Goal A: According to the ANSI Z535 overview, why is the ANSI Z535 standard nearly universal in the design of safety warnings? Answer in one to three sentences.
Goal B: Extend the ANSI Z535 overview with new text that follows on from its final sentence.

Provided passage:

○ ○ ○ ○ ○

What Is ANSI Z535?
What Is ANSI Z535?
Did you see that electrical shock warning sign as you crossed the shop floor? Why does tape marking the safe path through a pipe space always look the same? This is because the same standards, the ANSI Z535 standards, apply to a wide array of safety signs.
ANSI standard Z535 is shared with NEMA, the National Electrical Manufacturers Association, making it nearly universal when it comes to the design of safety warnings. ANSI’s Z535 standard is not mandatory but is commonly followed by safety sign manufacturers.
An Overview of the ANSI Z535 Standards
ANSI Z535.1 is called the safety color code. ANSI standard Z535.2 applies to environmental and facility safety signs. ANSI standard Z535.3 addresses the criteria for safety symbols. ANSI Z535.4 covers product safety signs and labels. ANSI Z535.5 covers safety tags and barricade tapes used to identify temporary hazards but not permanent ones. ANSI standard Z535.6 has covers safety information on collateral materials not covered by the other Z535 standards, such as product safety manuals. ANSI Z535.6 was added to the Z535 standard in 2006.

○ ○ ○ ○ ○

Collected material:
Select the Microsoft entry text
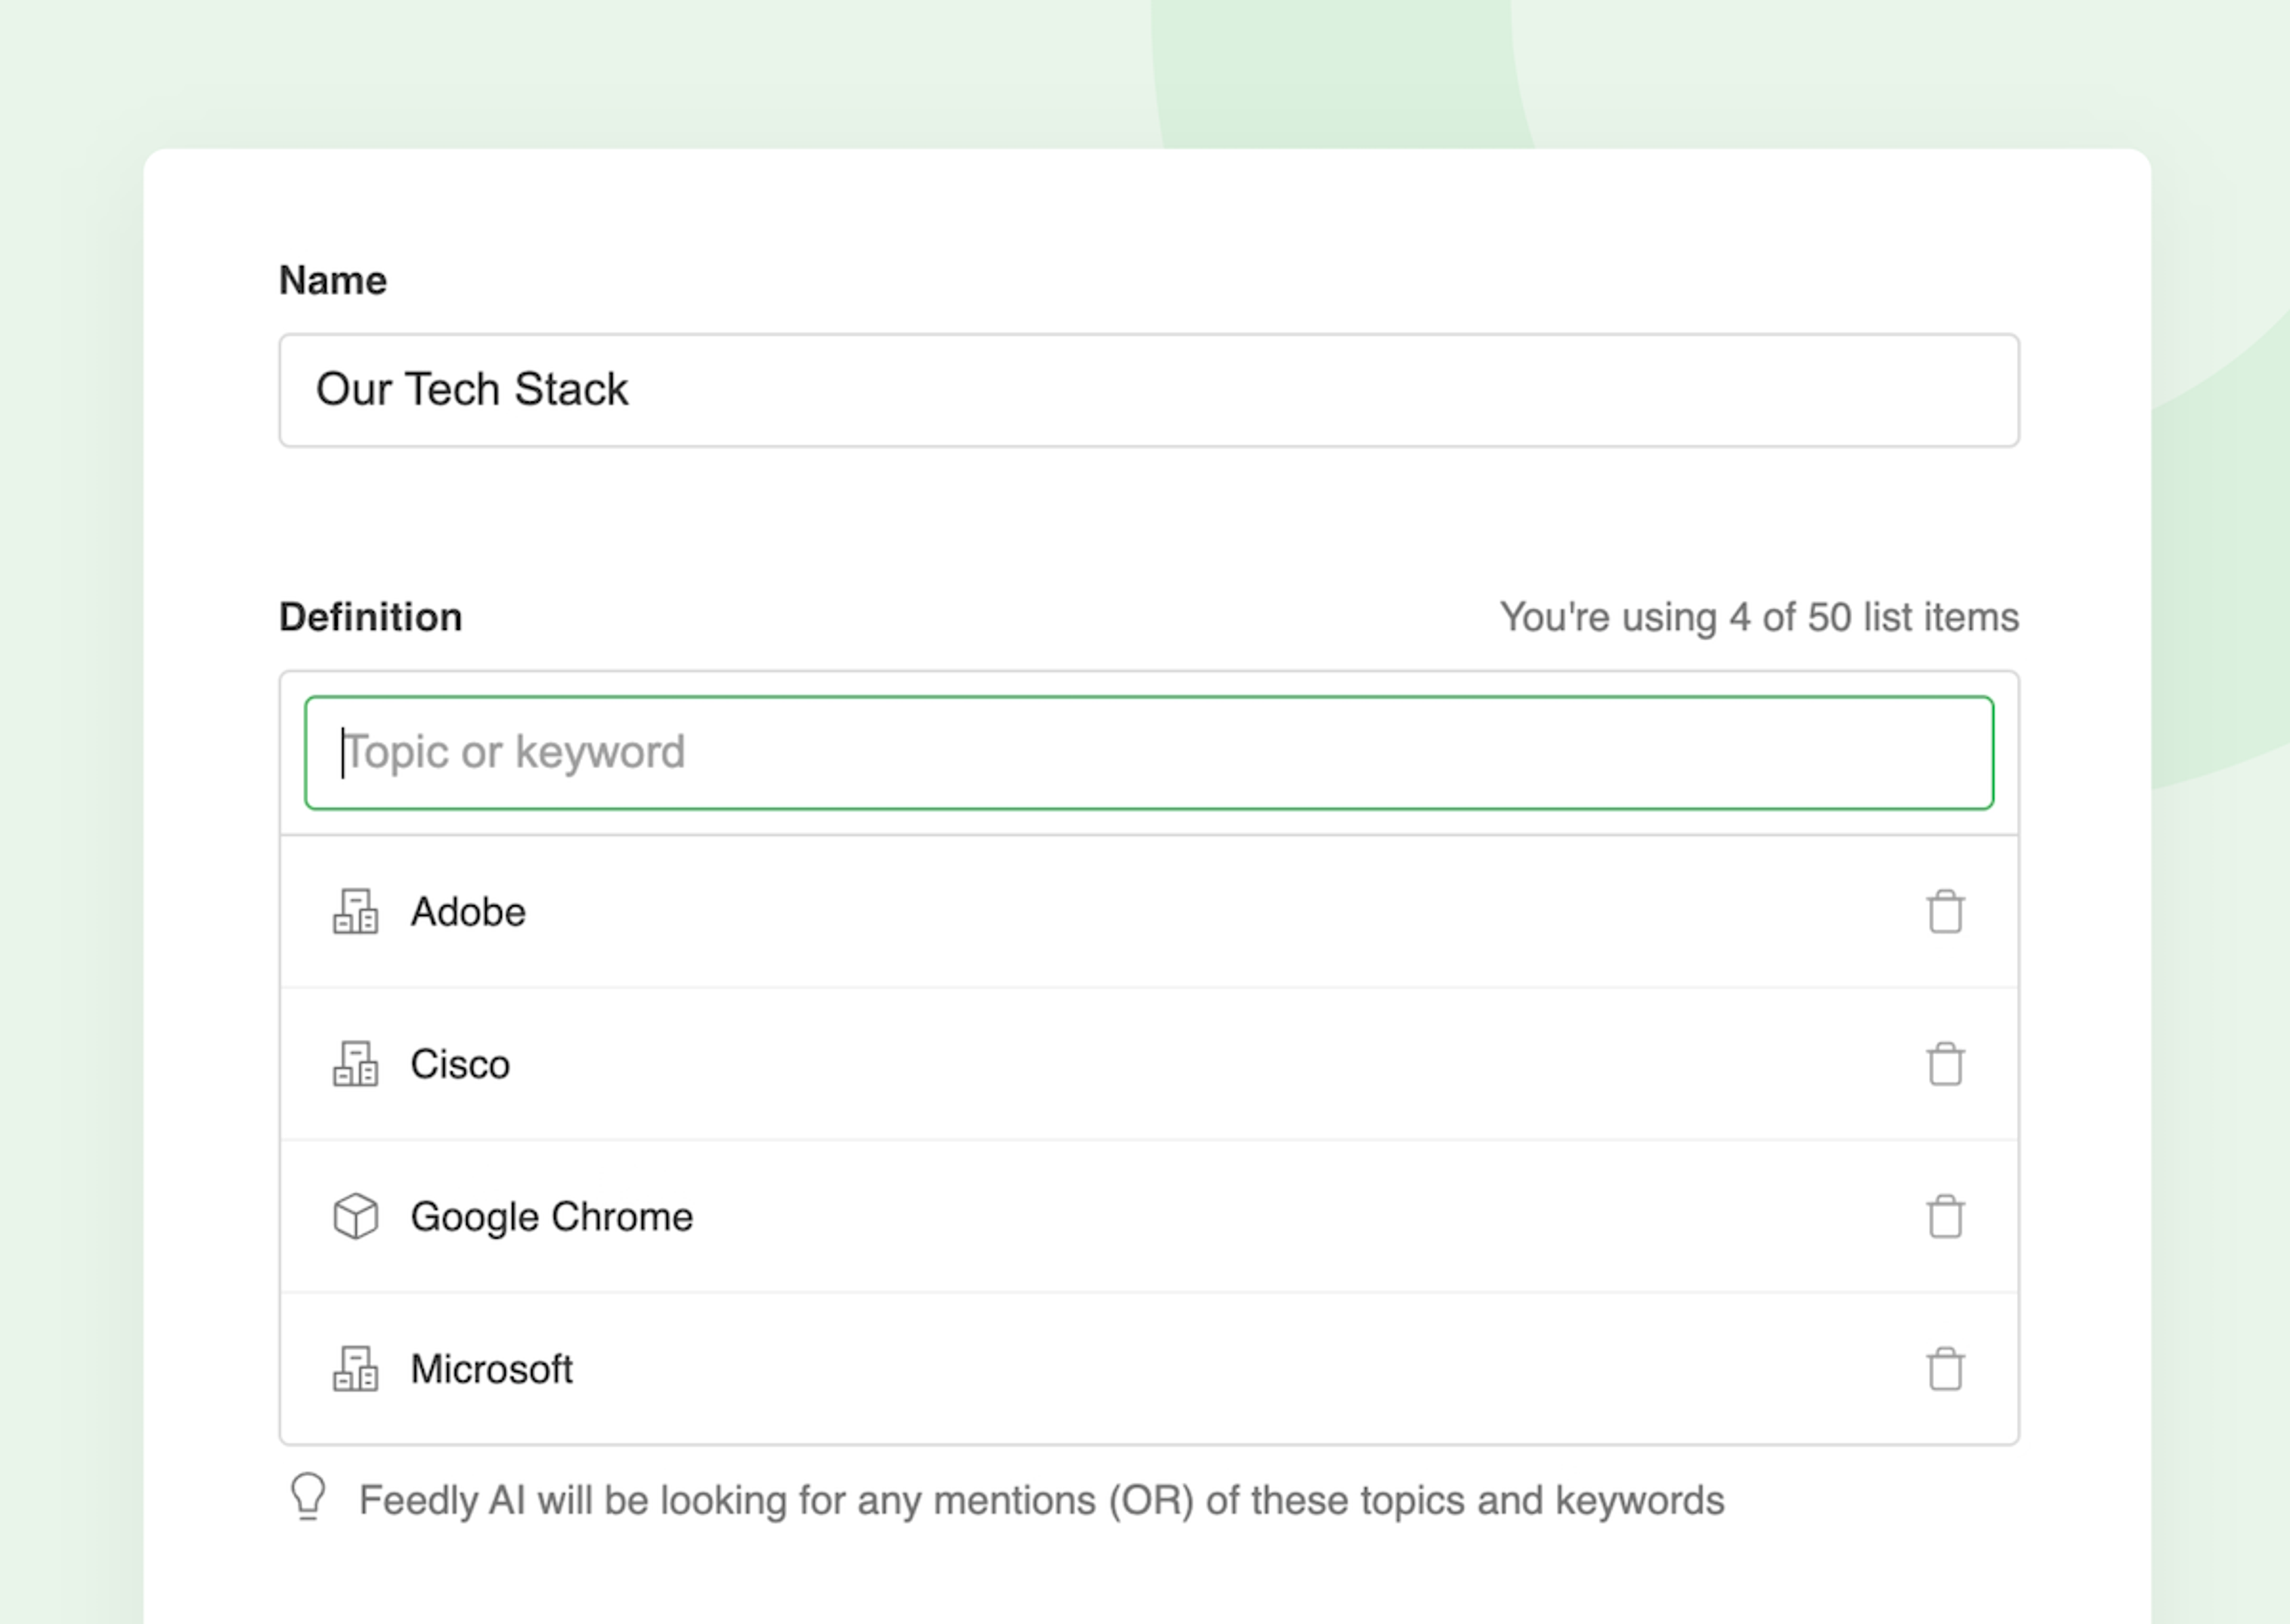Viewport: 2290px width, 1624px height. coord(491,1369)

○ ○ ○ ○ ○

Task result A: The standard is nearly universal because ANSI shares Z535 with NEMA, the National Electrical Manufacturers Association.

Task result B:
Danger signs use safety colors and symbols to catch a reader’s attention but the danger must also be spelled out clearly in text such as electrical shock hazards or enclosed spaces where suffocation could occur without protective equipment. Telling you that something could kill you is not sufficient; the sign must also indicate how to avoid the hazard or mitigate it.
ANSI Safety Color Code
Dangerous conditions are identified by the color red. Red represents hazards that will likely kill if encountered by those without proper protection. Safety red is also used on the emergency stop button for gas stations and shut down bars on manufacturing equipment.
Warnings are orange such as a power line where the voltage level could cause death upon contact but is more likely to cause serious injury. Manufacturing presses could be painted orange where a person’s hand could be crushed.
Cautions are yellow, such as reminders to power down equipment not in use and the yellow flags that indicate where natural gas lines are buried. Yellow strips are used to indicate the edges of steps to reduce the risk of trips and falls. Yellow signs are used to mark temporary hazards like spills.
Notices are blue such as markings for water lines or “employees only past this point”. Blue signifies something that is informational and not dangerous.
General safety signs are green like reminders to wear protective gloves, hard hats or earmuffs. Green signs also note where first aid kids and safety showers are located. Yellow and black together indicate hazards such as flammable chemical storage and the edges of safe walkways through an industrial area.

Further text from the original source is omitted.